═══ Extracted data
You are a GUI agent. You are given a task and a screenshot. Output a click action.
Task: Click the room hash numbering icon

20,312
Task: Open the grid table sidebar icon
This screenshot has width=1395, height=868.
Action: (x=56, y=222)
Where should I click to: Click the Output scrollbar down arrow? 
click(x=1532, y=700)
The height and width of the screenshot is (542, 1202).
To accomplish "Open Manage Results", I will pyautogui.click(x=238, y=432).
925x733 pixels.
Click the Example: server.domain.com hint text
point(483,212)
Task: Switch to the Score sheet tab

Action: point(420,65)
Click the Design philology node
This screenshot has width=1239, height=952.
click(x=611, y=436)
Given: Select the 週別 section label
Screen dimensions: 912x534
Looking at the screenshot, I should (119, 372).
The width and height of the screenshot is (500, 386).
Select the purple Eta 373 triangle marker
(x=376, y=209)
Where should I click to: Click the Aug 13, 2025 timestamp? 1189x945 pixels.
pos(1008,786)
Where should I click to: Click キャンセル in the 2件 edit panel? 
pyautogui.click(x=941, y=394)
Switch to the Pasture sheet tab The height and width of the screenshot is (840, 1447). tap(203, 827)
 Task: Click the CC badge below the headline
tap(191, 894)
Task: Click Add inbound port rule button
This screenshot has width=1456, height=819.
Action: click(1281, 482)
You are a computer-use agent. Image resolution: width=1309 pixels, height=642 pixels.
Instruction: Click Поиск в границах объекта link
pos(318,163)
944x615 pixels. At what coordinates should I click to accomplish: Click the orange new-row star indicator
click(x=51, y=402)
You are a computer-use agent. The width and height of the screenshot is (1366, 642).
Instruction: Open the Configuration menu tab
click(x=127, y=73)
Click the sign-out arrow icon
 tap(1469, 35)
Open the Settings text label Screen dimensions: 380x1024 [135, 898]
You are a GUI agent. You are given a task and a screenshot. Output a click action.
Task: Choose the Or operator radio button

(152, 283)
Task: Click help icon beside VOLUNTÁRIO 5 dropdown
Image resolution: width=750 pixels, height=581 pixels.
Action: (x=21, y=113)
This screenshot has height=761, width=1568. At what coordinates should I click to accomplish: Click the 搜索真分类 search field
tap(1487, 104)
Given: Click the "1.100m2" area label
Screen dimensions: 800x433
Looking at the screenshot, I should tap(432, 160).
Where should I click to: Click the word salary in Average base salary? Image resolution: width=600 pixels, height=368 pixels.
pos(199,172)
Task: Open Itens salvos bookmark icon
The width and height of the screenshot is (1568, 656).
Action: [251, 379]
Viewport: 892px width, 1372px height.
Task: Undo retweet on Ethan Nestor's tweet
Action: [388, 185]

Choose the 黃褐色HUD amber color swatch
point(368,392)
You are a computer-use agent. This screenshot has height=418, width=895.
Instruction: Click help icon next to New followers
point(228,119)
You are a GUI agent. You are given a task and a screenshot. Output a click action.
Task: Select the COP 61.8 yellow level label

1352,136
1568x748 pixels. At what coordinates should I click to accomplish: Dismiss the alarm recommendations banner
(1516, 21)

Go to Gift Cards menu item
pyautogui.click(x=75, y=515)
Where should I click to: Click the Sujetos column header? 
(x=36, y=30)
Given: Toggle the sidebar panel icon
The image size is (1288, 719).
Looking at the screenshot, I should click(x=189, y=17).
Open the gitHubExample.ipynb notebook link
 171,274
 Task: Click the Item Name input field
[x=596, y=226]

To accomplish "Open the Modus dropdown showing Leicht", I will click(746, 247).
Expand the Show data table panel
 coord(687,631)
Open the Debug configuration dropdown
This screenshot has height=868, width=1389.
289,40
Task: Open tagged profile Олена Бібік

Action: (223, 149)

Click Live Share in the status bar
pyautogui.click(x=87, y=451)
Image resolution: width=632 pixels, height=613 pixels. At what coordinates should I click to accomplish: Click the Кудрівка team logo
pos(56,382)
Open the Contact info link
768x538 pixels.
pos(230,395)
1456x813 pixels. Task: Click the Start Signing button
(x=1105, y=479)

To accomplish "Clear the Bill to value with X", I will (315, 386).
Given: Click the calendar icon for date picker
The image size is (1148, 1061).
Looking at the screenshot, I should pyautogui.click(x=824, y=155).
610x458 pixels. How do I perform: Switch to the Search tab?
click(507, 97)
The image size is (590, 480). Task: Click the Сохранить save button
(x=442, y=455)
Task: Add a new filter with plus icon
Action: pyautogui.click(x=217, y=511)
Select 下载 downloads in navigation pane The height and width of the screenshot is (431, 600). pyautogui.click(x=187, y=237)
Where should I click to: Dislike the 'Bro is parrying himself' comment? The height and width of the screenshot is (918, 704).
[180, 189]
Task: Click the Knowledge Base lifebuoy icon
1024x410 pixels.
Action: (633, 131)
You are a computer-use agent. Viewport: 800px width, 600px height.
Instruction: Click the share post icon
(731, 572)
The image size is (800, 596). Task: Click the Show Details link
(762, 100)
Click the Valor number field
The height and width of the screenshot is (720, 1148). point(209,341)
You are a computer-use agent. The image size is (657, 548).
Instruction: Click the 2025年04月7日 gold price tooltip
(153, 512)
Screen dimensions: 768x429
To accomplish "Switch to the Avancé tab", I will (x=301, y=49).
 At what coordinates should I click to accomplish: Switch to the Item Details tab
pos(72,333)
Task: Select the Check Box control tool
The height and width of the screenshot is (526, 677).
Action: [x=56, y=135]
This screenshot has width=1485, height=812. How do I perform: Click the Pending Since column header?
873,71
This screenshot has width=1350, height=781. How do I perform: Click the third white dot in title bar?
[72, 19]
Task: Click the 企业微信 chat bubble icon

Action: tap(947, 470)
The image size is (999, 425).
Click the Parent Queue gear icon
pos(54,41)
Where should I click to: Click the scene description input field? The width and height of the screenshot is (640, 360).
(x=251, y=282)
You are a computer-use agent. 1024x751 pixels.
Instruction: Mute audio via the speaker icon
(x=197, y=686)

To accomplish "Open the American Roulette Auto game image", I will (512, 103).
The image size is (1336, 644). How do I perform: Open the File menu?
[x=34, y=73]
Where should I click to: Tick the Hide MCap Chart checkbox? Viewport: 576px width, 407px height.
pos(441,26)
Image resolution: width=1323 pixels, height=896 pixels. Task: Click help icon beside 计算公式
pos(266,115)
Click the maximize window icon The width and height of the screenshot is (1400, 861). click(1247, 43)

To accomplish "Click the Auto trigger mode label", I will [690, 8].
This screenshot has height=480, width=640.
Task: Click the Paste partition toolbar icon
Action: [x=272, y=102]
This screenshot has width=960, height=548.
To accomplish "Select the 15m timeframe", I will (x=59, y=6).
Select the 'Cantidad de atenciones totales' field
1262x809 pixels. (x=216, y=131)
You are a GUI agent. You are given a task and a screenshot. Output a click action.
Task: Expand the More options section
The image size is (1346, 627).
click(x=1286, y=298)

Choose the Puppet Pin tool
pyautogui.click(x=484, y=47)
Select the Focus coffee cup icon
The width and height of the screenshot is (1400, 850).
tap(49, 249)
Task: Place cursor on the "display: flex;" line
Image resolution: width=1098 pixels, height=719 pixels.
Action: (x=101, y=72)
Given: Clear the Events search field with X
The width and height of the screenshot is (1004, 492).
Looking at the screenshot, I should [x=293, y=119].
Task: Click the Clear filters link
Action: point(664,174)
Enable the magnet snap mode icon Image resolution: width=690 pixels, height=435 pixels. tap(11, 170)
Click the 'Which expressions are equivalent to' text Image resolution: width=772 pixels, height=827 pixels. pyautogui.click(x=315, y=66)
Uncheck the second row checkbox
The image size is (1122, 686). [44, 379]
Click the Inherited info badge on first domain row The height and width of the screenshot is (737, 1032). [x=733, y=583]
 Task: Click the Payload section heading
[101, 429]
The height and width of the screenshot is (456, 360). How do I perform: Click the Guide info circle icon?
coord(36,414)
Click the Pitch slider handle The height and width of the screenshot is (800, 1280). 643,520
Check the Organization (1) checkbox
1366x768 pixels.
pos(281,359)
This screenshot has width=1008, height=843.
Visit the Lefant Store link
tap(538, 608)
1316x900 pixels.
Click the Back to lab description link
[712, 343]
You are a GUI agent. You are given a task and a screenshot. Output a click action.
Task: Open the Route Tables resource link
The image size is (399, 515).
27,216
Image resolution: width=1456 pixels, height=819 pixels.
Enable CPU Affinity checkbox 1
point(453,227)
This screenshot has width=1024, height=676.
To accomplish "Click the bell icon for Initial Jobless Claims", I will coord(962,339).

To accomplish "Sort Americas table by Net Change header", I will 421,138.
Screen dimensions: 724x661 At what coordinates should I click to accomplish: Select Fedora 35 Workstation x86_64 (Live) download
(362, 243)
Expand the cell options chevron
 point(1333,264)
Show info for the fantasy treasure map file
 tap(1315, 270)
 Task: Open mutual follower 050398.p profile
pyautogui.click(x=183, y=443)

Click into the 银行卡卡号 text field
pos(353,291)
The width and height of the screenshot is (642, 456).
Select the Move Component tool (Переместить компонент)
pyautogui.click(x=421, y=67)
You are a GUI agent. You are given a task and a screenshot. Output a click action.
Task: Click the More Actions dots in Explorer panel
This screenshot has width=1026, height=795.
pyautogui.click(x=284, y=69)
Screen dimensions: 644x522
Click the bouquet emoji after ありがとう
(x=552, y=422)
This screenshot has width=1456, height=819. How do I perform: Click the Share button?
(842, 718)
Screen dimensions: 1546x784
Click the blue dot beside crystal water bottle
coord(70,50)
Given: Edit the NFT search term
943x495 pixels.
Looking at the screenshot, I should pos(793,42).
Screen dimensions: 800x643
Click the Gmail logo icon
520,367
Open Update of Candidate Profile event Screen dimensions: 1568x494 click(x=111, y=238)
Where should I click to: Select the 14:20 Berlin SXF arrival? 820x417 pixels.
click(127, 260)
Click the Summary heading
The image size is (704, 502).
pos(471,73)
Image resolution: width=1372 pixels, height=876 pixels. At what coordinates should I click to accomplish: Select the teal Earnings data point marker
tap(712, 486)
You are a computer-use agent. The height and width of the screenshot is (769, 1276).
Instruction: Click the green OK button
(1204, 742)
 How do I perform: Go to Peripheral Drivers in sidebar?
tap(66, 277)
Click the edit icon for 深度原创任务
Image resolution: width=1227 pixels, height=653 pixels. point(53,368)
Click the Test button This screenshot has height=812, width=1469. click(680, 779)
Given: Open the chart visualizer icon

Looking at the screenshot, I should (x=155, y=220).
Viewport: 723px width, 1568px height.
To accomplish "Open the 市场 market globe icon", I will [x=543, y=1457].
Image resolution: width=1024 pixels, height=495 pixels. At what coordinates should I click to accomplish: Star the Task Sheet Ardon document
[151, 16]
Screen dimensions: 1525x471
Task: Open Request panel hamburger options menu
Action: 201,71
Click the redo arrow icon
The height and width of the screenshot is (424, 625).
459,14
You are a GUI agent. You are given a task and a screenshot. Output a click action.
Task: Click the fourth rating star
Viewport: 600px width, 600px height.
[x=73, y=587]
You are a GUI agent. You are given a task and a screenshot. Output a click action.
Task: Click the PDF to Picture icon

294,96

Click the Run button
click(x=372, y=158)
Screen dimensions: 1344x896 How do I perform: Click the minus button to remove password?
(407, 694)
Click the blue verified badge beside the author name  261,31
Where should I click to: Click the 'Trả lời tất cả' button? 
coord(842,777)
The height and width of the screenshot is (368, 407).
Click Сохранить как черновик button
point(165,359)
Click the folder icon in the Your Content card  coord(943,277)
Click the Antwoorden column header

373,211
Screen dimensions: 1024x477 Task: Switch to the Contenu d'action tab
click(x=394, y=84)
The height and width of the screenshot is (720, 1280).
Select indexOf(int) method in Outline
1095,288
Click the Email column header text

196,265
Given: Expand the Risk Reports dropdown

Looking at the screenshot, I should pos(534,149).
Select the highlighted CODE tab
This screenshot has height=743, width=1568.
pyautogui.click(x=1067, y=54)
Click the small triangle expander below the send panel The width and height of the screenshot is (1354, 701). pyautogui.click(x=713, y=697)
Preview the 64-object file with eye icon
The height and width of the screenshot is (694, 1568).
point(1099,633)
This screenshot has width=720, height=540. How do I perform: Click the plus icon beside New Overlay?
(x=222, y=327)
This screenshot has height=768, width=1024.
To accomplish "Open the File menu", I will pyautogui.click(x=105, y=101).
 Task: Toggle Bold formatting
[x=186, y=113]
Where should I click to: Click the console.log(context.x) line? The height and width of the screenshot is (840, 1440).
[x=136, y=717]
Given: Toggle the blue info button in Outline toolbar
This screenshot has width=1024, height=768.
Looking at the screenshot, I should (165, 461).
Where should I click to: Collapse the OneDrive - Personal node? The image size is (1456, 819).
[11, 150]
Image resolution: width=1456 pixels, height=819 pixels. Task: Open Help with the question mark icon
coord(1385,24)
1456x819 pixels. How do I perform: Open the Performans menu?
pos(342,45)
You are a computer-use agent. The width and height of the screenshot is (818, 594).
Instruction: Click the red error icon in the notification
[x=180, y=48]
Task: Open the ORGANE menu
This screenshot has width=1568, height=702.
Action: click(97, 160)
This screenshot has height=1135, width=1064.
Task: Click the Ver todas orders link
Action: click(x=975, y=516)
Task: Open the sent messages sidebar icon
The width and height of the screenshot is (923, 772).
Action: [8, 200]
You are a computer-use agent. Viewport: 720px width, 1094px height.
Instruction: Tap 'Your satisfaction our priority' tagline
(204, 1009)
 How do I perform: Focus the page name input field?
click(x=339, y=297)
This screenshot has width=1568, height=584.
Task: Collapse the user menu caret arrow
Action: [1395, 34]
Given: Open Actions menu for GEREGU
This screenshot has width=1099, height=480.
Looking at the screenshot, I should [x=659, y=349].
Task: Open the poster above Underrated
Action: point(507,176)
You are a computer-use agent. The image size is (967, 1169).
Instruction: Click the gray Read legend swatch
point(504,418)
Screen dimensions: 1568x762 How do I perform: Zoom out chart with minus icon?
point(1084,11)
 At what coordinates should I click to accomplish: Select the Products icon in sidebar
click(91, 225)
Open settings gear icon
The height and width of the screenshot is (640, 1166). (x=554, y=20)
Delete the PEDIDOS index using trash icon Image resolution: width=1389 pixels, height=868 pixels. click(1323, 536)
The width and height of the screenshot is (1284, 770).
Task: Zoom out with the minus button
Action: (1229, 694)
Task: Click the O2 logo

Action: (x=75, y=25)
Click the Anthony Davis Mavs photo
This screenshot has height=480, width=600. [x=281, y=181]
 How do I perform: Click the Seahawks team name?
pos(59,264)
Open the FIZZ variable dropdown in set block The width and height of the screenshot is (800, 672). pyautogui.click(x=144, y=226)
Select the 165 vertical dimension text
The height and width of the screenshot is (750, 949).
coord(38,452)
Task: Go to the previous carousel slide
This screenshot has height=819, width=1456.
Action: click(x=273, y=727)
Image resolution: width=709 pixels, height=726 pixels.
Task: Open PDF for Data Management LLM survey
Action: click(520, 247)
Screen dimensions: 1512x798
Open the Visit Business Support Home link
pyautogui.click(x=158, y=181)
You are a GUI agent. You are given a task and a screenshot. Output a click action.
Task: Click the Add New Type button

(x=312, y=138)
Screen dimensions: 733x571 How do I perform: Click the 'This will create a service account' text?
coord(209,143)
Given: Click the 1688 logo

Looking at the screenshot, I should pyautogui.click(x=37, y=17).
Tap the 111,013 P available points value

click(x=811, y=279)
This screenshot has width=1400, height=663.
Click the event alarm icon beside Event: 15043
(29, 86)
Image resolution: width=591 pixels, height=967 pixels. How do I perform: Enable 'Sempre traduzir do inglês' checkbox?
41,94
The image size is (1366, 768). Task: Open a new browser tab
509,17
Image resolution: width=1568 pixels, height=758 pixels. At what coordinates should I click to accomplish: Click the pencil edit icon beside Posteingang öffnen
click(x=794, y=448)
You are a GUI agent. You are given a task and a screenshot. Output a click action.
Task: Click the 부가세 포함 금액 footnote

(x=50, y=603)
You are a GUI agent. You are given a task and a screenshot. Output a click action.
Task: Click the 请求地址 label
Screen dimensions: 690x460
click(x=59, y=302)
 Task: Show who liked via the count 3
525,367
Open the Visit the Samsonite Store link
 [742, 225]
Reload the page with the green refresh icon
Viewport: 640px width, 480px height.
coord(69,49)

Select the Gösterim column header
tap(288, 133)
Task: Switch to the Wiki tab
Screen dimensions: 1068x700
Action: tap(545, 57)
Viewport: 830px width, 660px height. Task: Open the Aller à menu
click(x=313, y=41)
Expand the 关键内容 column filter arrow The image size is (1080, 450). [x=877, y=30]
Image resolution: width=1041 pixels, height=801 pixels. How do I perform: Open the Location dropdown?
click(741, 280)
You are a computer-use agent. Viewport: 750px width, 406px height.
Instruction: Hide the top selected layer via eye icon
══════
What the exercise asks. Copy out the records exactly as they appear, starting at the beginning of the records and ending at the line that contains "point(483,212)".

Final answer.
You are a GUI agent. You are given a task and a screenshot. Output a click action.
Task: Click the room hash numbering icon

20,312
Task: Open the grid table sidebar icon
This screenshot has width=1395, height=868.
Action: (x=56, y=222)
Where should I click to: Click the Output scrollbar down arrow? 
click(x=1532, y=700)
The height and width of the screenshot is (542, 1202).
To accomplish "Open Manage Results", I will pyautogui.click(x=238, y=432).
925x733 pixels.
Click the Example: server.domain.com hint text
point(483,212)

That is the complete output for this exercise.